Dieter Hansmann

Dieter Hansmann (Foto: © 2016 Wolfgang Weßling)
Dieter Hansmann (Foto: © 2016 Wolfgang Weßling)

Dieter Hansmann
*1955 in Einbeck
lebt und arbeitet in Nordhorn
Website: http://www.dieter-hansmann.de/

 

Das Mare Crisium, zu Deutsch Meer der Krisen, Meer der Gefahren, ist ein Meer des Erdmondes im Crisium-Becken, nordöstlich des Mare Tranquillitatis. Es befindet sich weit im Osten der Vollmondscheibe. Eine der Besonderheiten ist, dass sich im Mare Crisium drei künstliche Objekte bewegen, unter anderem die sowjetische Sonde Luna 15, die noch vor den Astronauten 11 Mondgestein zur Erde bringen sollte und beim Landeanflug am 21. Juli 1969 – während des ersten Mondspaziergangs der Amerikaner – wahrscheinlich gegen einen Berg prallte und verloren ging. Aber was hat das mit dem Nordhorner Künstler Dieter Hansmann zu tun, der hier kurz vorgestellt werden soll? An einem Mauerwerk an der Ecke Seeuferstraße/Morsstiege in Nordhorn befindet sich eine marmorne Tafel, auf der der Schriftzug „Mare Crisium“ verzeichnet ist . Daneben gibt es noch weitere Tafeln, die auf andere Mondmeere wie das „Mare tranquilatis“ verweisen, und eine weitere, die auf die Elemente wie Sonne, Erde und Mond verweist. Diese Tafeln gehören zu einer großen Betonplastik, die als Lärmschutzwall dient und als Kunst nur bei näherer Betrachtung zu erkennen ist. Blattgold hat hier ebenso Verwendung gefunden wie Backsteine, die an die architektonische Richtung des Backstein-Expressionismus verweisen, und Sandstein, der daran erinnert, dass die Grafschaft Bentheim ein wichtiges Abbaugebiet für diese Gesteinsart war. Geschaffen wurde die Betonplastik von Dieter Hansmann und Harald Balke.

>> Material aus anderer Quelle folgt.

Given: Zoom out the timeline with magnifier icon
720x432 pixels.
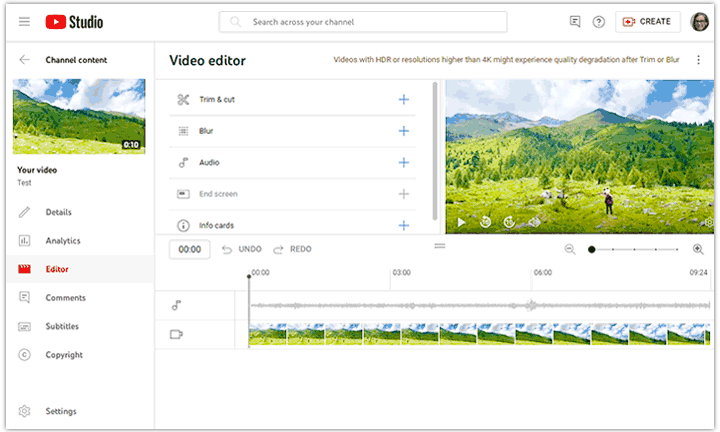Looking at the screenshot, I should click(570, 249).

Dieter Hansmann hat aber auch noch viele weitere sichtbare Spuren seiner Kunst in Nordhorn und der Grafschaft Bentheim hinterlassen. Dazu gehören die sieben Holzstelen für das anonyme Gräberfeld auf dem Südfriedhof, die Installation „Über die Sonne“ im Nordhorner Marienkrankenhaus und das Marientor, eine Großskulptur aus Beton, Blattgold und Marienfigur am Wallfahrtsweg nach Wietmarschen.

In seinem Werk fühlt sich Dieter Hansmann der Tradition der Abstraktion verpflichtet, da sie die Möglichkeit einer freieren Interpretation bietet und die Kluft zwischen eigener Wahrnehmung und Realität schärft. Es geht darum, eine vermeintliche Objektivität und Wahrheit in Frage zu stellen.